Reproduce every one of the rows below word for word, changing nothing.

Stored dataset items:
----
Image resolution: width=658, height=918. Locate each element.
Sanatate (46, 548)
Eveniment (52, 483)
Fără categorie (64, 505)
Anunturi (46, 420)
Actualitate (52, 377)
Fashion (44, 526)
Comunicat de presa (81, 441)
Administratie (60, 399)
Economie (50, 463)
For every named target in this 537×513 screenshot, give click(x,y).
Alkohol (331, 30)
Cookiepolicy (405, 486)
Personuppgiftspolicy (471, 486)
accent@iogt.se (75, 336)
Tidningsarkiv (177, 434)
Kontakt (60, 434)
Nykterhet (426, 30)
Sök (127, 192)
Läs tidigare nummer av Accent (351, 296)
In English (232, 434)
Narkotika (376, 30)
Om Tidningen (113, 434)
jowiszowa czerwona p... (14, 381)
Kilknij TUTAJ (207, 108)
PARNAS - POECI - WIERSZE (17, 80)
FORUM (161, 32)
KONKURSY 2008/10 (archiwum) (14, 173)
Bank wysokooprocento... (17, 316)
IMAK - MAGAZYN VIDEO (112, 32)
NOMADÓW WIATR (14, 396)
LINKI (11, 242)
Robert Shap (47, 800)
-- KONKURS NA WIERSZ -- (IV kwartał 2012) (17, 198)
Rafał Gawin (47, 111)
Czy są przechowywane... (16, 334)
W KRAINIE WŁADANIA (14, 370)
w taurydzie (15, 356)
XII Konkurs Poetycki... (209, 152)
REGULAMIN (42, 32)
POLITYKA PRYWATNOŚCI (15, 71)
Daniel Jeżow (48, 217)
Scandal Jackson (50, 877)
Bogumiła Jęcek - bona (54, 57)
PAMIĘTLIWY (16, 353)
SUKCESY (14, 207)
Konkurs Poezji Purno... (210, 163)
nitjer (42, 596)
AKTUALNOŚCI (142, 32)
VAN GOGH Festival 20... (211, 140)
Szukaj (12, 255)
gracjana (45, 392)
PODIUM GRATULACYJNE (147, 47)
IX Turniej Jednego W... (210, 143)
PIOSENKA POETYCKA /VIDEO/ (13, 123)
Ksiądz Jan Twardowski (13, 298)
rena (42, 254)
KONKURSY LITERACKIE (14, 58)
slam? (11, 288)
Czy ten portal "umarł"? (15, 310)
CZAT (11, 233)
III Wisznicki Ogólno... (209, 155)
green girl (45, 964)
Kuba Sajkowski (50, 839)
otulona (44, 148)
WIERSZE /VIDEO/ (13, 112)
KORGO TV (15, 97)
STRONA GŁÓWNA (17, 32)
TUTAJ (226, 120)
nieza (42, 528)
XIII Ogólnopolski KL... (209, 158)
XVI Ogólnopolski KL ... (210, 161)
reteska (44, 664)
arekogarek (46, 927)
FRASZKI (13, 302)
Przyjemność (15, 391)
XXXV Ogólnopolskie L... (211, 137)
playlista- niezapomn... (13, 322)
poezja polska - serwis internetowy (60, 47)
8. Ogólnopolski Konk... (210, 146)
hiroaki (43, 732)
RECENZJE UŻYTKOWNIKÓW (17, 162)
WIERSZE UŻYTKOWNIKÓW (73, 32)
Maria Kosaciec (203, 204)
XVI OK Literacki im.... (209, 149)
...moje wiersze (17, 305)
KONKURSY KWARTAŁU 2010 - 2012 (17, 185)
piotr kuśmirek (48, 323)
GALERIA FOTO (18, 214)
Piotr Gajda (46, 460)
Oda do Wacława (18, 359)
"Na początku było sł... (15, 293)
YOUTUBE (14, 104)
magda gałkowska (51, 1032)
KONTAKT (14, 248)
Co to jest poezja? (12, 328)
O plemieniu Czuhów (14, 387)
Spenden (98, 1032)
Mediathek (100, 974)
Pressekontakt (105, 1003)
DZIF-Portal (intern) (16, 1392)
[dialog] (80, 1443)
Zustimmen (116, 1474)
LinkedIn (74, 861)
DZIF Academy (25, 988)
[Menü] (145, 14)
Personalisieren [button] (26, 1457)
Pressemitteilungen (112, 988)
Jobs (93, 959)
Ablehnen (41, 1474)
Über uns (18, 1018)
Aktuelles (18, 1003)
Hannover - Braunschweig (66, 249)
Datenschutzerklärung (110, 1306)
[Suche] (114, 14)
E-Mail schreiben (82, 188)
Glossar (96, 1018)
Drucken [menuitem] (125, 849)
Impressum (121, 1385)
----
## RESPONSE TO THIS EXERCISE
Image resolution: width=658, height=918. Locate each element.
Sanatate (46, 548)
Eveniment (52, 483)
Fără categorie (64, 505)
Anunturi (46, 420)
Actualitate (52, 377)
Fashion (44, 526)
Comunicat de presa (81, 441)
Administratie (60, 399)
Economie (50, 463)
For every named target in this 537×513 screenshot, give click(x,y).
Alkohol (331, 30)
Cookiepolicy (405, 486)
Personuppgiftspolicy (471, 486)
accent@iogt.se (75, 336)
Tidningsarkiv (177, 434)
Kontakt (60, 434)
Nykterhet (426, 30)
Sök (127, 192)
Läs tidigare nummer av Accent (351, 296)
In English (232, 434)
Narkotika (376, 30)
Om Tidningen (113, 434)
jowiszowa czerwona p... (14, 381)
Kilknij TUTAJ (207, 108)
PARNAS - POECI - WIERSZE (17, 80)
FORUM (161, 32)
KONKURSY 2008/10 (archiwum) (14, 173)
Bank wysokooprocento... (17, 316)
IMAK - MAGAZYN VIDEO (112, 32)
NOMADÓW WIATR (14, 396)
LINKI (11, 242)
Robert Shap (47, 800)
-- KONKURS NA WIERSZ -- (IV kwartał 2012) (17, 198)
Rafał Gawin (47, 111)
Czy są przechowywane... (16, 334)
W KRAINIE WŁADANIA (14, 370)
w taurydzie (15, 356)
XII Konkurs Poetycki... (209, 152)
REGULAMIN (42, 32)
POLITYKA PRYWATNOŚCI (15, 71)
Daniel Jeżow (48, 217)
Scandal Jackson (50, 877)
Bogumiła Jęcek - bona (54, 57)
PAMIĘTLIWY (16, 353)
SUKCESY (14, 207)
Konkurs Poezji Purno... (210, 163)
nitjer (42, 596)
AKTUALNOŚCI (142, 32)
VAN GOGH Festival 20... (211, 140)
Szukaj (12, 255)
gracjana (45, 392)
PODIUM GRATULACYJNE (147, 47)
IX Turniej Jednego W... (210, 143)
PIOSENKA POETYCKA /VIDEO/ (13, 123)
Ksiądz Jan Twardowski (13, 298)
rena (42, 254)
KONKURSY LITERACKIE (14, 58)
slam? (11, 288)
Czy ten portal "umarł"? (15, 310)
CZAT (11, 233)
III Wisznicki Ogólno... (209, 155)
green girl (45, 964)
Kuba Sajkowski (50, 839)
otulona (44, 148)
WIERSZE /VIDEO/ (13, 112)
KORGO TV (15, 97)
STRONA GŁÓWNA (17, 32)
TUTAJ (226, 120)
nieza (42, 528)
XIII Ogólnopolski KL... (209, 158)
XVI Ogólnopolski KL ... (210, 161)
reteska (44, 664)
arekogarek (46, 927)
FRASZKI (13, 302)
Przyjemność (15, 391)
XXXV Ogólnopolskie L... (211, 137)
playlista- niezapomn... (13, 322)
poezja polska - serwis internetowy (60, 47)
8. Ogólnopolski Konk... (210, 146)
hiroaki (43, 732)
RECENZJE UŻYTKOWNIKÓW (17, 162)
WIERSZE UŻYTKOWNIKÓW (73, 32)
Maria Kosaciec (203, 204)
XVI OK Literacki im.... (209, 149)
...moje wiersze (17, 305)
KONKURSY KWARTAŁU 2010 - 2012 (17, 185)
piotr kuśmirek (48, 323)
GALERIA FOTO (18, 214)
Piotr Gajda (46, 460)
Oda do Wacława (18, 359)
"Na początku było sł... (15, 293)
YOUTUBE (14, 104)
magda gałkowska (51, 1032)
KONTAKT (14, 248)
Co to jest poezja? (12, 328)
O plemieniu Czuhów (14, 387)
Spenden (98, 1032)
Mediathek (100, 974)
Pressekontakt (105, 1003)
DZIF-Portal (intern) (16, 1392)
[dialog] (80, 1443)
Zustimmen (116, 1474)
LinkedIn (74, 861)
DZIF Academy (25, 988)
[Menü] (145, 14)
Personalisieren [button] (26, 1457)
Pressemitteilungen (112, 988)
Jobs (93, 959)
Ablehnen (41, 1474)
Über uns (18, 1018)
Aktuelles (18, 1003)
Hannover - Braunschweig (66, 249)
Datenschutzerklärung (110, 1306)
[Suche] (114, 14)
E-Mail schreiben (82, 188)
Glossar (96, 1018)
Drucken [menuitem] (125, 849)
Impressum (121, 1385)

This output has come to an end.